* **Task directions**:
Copy, from the entries below, each line where the word "computer" can be found.

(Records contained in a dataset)
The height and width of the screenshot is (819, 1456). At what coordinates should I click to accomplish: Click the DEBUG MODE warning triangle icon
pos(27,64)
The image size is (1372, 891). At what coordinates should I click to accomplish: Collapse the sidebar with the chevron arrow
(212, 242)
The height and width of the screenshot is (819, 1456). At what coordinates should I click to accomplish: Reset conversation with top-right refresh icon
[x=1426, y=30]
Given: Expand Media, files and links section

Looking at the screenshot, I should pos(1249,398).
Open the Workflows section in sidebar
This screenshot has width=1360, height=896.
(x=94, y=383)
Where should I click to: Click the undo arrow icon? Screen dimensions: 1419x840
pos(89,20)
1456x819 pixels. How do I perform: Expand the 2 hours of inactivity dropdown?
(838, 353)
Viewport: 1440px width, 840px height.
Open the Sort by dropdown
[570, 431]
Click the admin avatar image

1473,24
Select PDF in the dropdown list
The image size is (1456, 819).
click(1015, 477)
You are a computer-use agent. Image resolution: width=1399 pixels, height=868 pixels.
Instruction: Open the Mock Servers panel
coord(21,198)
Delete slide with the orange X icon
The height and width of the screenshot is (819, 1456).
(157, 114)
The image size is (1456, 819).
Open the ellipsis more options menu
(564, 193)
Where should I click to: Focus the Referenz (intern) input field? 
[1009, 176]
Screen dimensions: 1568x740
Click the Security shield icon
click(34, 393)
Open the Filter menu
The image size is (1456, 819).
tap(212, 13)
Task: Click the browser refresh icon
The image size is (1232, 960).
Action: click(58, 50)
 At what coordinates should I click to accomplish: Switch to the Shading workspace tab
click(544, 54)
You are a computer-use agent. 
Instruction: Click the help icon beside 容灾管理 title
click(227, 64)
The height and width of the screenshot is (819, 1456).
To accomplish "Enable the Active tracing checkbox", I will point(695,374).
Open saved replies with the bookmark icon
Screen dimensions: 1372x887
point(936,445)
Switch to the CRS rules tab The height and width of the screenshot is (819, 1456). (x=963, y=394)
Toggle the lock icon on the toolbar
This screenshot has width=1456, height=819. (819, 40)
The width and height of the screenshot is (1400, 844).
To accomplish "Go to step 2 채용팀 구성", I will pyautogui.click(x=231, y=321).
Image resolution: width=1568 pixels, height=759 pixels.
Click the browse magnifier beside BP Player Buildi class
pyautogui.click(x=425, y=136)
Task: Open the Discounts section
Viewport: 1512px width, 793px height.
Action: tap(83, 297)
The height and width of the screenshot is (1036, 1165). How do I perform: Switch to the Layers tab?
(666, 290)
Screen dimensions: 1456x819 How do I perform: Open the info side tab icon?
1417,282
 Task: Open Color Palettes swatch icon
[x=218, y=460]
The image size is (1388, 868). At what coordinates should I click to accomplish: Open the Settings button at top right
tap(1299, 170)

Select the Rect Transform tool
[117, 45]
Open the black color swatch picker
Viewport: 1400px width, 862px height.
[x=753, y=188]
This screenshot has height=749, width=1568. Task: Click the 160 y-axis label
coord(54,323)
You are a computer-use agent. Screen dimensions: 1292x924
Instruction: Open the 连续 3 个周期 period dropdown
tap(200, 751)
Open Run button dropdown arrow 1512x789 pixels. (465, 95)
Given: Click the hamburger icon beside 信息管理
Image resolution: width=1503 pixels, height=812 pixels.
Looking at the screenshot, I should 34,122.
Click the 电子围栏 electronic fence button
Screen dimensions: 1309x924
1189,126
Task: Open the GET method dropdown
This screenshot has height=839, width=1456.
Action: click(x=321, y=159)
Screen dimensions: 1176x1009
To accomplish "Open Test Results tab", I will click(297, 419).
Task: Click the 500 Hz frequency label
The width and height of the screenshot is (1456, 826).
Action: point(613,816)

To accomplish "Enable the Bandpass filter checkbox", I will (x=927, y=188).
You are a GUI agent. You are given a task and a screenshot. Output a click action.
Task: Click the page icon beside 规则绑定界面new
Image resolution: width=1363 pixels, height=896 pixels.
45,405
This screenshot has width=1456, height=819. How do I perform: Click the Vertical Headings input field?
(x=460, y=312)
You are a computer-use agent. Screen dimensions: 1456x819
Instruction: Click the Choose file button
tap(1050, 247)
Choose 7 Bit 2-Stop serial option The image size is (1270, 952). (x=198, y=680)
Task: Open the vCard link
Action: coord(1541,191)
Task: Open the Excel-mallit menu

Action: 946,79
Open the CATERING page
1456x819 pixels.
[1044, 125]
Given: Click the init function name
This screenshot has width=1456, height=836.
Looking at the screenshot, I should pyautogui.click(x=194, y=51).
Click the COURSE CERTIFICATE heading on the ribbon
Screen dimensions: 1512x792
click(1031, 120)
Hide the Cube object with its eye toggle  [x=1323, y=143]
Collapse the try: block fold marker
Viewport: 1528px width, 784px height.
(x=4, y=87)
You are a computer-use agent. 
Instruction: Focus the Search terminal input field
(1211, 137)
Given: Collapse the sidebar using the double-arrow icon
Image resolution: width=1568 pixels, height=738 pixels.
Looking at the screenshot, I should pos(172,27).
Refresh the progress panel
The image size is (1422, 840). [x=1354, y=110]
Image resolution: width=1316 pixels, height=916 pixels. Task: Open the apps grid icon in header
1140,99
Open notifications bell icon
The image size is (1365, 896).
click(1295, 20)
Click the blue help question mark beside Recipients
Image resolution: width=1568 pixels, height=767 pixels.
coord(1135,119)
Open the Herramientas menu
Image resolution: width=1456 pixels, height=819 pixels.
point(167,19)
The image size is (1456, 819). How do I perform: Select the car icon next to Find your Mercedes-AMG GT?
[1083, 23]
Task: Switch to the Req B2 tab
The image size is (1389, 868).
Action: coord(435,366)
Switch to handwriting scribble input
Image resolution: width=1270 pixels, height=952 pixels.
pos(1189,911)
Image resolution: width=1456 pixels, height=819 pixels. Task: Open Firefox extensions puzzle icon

* **Response to the exercise**:
You are a computer-use agent. Image resolution: width=1399 pixels, height=868 pixels.
You are a computer-use agent. 
You are a computer-use agent. Screen dimensions: 1292x924
You are a computer-use agent. Screen dimensions: 1456x819
You are a computer-use agent. 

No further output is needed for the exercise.